Alongside this Apps Script can be difficult to work with when multiple people are working on a single project. As App Script development is done through an online IDE it can be difficult to integrate App Script projects with traditional Version control systems like Git. One alternative to this would be to use a tool like Clasp which allows developers to work on their Apps Script projects locally instead of through a web browser.

==Add-ons==
In March 2014, Google introduced add-ons for Docs and Sheets (soon followed by Forms). The add-on stores let users add extra features to Google editors, such as mail-merging, workflows, and diagram builders. All add-ons are either 100% built with Apps Script or simply use Apps Script to display a UI in the Google editors while relying on an external back-end to perform some tasks. For example, MailChimp, a mail-merging tool, has an add-on for Google Docs that communicates with MailChimp platform to send emails.
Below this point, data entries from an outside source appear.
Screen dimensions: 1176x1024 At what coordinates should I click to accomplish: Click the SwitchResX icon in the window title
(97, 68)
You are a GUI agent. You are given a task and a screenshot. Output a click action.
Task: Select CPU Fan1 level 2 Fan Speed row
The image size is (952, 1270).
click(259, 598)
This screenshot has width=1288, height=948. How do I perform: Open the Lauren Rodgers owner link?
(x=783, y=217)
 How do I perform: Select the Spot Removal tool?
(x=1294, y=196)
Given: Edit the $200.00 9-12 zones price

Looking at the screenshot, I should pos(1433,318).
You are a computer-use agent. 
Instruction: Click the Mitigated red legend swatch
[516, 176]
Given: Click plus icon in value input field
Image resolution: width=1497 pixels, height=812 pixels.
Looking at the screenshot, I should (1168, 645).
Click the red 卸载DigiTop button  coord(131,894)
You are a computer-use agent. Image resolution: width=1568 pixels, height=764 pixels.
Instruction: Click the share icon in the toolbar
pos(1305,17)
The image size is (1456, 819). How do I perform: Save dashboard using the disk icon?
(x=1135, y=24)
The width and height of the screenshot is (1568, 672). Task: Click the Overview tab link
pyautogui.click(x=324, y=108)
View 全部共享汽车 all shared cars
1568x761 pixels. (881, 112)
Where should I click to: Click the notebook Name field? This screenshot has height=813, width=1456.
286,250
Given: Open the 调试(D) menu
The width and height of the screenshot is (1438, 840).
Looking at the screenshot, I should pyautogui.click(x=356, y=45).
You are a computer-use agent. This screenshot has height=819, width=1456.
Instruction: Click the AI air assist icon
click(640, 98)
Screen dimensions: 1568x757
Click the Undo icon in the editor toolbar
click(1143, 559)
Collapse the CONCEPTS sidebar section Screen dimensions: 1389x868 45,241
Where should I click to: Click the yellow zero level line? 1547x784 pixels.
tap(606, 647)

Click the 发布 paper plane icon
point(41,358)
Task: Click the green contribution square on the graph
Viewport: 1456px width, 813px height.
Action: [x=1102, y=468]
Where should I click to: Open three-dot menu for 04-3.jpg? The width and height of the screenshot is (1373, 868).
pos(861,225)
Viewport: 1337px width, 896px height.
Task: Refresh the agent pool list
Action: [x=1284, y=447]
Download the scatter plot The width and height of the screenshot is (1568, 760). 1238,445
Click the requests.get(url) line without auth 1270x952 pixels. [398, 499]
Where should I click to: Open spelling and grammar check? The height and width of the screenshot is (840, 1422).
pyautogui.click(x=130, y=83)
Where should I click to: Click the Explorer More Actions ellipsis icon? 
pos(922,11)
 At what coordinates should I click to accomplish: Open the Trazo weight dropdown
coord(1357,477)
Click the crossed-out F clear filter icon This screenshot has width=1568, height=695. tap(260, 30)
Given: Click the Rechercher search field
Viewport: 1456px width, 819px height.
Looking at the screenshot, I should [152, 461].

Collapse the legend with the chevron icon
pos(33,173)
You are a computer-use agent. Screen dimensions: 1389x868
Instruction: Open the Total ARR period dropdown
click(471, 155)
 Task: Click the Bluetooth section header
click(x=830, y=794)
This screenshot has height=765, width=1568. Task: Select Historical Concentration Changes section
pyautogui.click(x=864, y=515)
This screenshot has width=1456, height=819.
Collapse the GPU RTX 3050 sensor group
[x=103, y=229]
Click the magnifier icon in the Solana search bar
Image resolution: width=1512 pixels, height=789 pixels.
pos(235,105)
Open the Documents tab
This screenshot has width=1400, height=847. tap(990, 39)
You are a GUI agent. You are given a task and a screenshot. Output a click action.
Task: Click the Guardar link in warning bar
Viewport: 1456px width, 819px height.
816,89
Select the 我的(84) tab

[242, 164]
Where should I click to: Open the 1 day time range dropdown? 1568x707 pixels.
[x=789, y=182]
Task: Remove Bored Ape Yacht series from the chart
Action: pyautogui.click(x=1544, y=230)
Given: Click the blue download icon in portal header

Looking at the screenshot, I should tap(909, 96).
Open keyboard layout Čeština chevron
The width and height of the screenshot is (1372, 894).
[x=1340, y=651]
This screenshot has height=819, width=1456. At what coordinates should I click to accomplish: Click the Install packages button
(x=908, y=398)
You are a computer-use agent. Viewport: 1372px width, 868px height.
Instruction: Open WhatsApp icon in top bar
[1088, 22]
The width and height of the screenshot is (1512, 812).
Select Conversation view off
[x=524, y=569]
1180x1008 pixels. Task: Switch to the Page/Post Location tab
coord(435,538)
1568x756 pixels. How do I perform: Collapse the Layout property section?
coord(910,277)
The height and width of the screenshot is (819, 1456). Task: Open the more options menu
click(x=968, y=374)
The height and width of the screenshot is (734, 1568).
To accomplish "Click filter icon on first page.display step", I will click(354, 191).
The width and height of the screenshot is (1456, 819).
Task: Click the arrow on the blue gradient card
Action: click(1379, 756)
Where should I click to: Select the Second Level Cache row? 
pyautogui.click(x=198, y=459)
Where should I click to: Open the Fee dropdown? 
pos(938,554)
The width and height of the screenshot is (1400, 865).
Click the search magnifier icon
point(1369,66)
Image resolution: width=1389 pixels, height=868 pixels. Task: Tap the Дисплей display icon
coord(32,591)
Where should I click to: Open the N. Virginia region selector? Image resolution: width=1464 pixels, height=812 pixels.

Before add-ons, it was possible to publish scripts for Google Sheets in the Script Gallery. When users installed scripts through this gallery, a copy of the Apps Script code was installed on the user's Sheet. With add-ons, the source code is not visible to the end user, and everyone is using the latest version published by the developer. This new approach makes it easier to support existing code and helped convince several companies, such as MailChimp or Lucidchart to invest in Apps Script.

As part of the add-ons release, Google also introduced a UI Style Guide and CSS package to help developers build add-ons that integrate into the editors. Each add-on is also reviewed by Google before its publication, and developers can benefit from advice from Googlers to provide a better user experience. It is not possible to embed ads in add-ons but it is possible to monetize them.